X = np.c_[x1, x2, x3]  # 按行連接兩個矩陣,就是把兩矩陣左右相加,要求行數相等

X = X.astype(np.float32)
X_train, X_test, y_train, y_test = train_test_split(X, y, test_size=0.5,
                                                    random_state=9)

# Fit classifier with out-of-bag estimates
params = {'n_estimators': 1200, 'max_depth': 3, 'subsample': 0.5,
          'learning_rate': 0.01, 'min_samples_leaf': 1, 'random_state': 3}
clf = ensemble.GradientBoostingClassifier(**params)

clf.fit(X_train, y_train)
acc = clf.score(X_test, y_test)
print("Accuracy: {:.4f}".format(acc))  # 損失函數誤差值y

n_estimators = params['n_estimators']
x = np.arange(n_estimators) + 1


def heldout_score(clf, X_test, y_test):
    """compute deviance scores on ``X_test`` and ``y_test``. """
    score = np.zeros((n_estimators,), dtype=np.float64)
    for i, y_pred in enumerate(clf.staged_decision_function(X_test)):
        score[i] = clf.loss_(y_test, y_pred)
    return score  # 每一個基分類器的損失函數值組成的數組


def cv_estimate(n_splits=3):
    cv = KFold(n_splits=n_splits)
    cv_clf = ensemble.GradientBoostingClassifier(**params)
    val_scores = np.zeros((n_estimators,), dtype=np.float64)
    for train, test in cv.split(X_train, y_train):
        cv_clf.fit(X_train[train], y_train[train])
        val_scores += heldout_score(cv_clf, X_train[test], y_train[test])
    val_scores /= n_splits
    return val_scores  # 求損失函數平均分


# Estimate best n_estimator using cross-validation
cv_score = cv_estimate(3)

# Compute best n_estimator for test data
test_score = heldout_score(clf, X_test, y_test)  # 測試集的評分

# negative cumulative sum of oob improvements
cumsum = -np.cumsum(clf.oob_improvement_)  # 一次都沒抽到的訓練集(最悲觀情況的樣本)的損失誤差值的累加和

# min loss according to OOB
oob_best_iter = x[np.argmin(cumsum)]

# min loss according to test (normalize such that first loss is 0)
test_score -= test_score[0]  # 對損失函數值標準化,即令第一個基分類器損失值標準化0
test_best_iter = x[np.argmin(test_score)]

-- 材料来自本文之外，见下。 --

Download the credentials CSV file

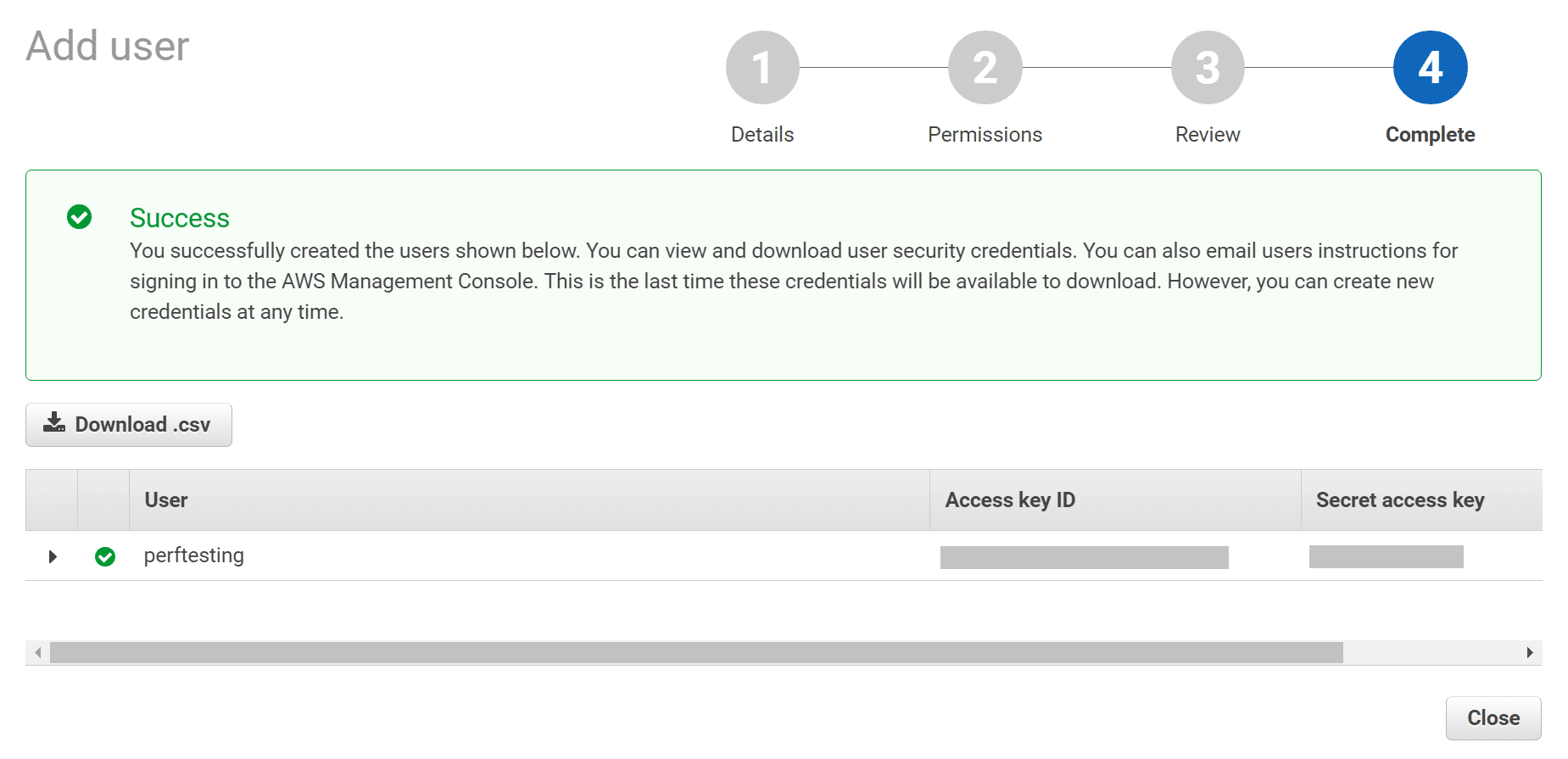(128, 424)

# min loss according to cv (normalize such that first loss is 0)
cv_score -= cv_score[0]
cv_best_iter = x[np.argmin(cv_score)]

# color brew for the three curves
oob_color = list(map(lambda x: x / 256.0, (190, 174, 212)))
test_color = list(map(lambda x: x / 256.0, (127, 201, 127)))
cv_color = list(map(lambda x: x / 256.0, (253, 192, 134)))

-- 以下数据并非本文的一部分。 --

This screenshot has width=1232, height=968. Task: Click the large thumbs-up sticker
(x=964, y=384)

# plot curves and vertical lines for best iterations
plt.plot(x, cumsum, label='OOB loss', color=oob_color)
plt.plot(x, test_score, label='Test loss', color=test_color)
plt.plot(x, cv_score, label='CV loss', color=cv_color)
plt.axvline(x=oob_best_iter, color=oob_color)  # 畫一條垂直線,x爲位置,color爲線的顏色
plt.axvline(x=test_best_iter, color=test_color)
plt.axvline(x=cv_best_iter, color=cv_color)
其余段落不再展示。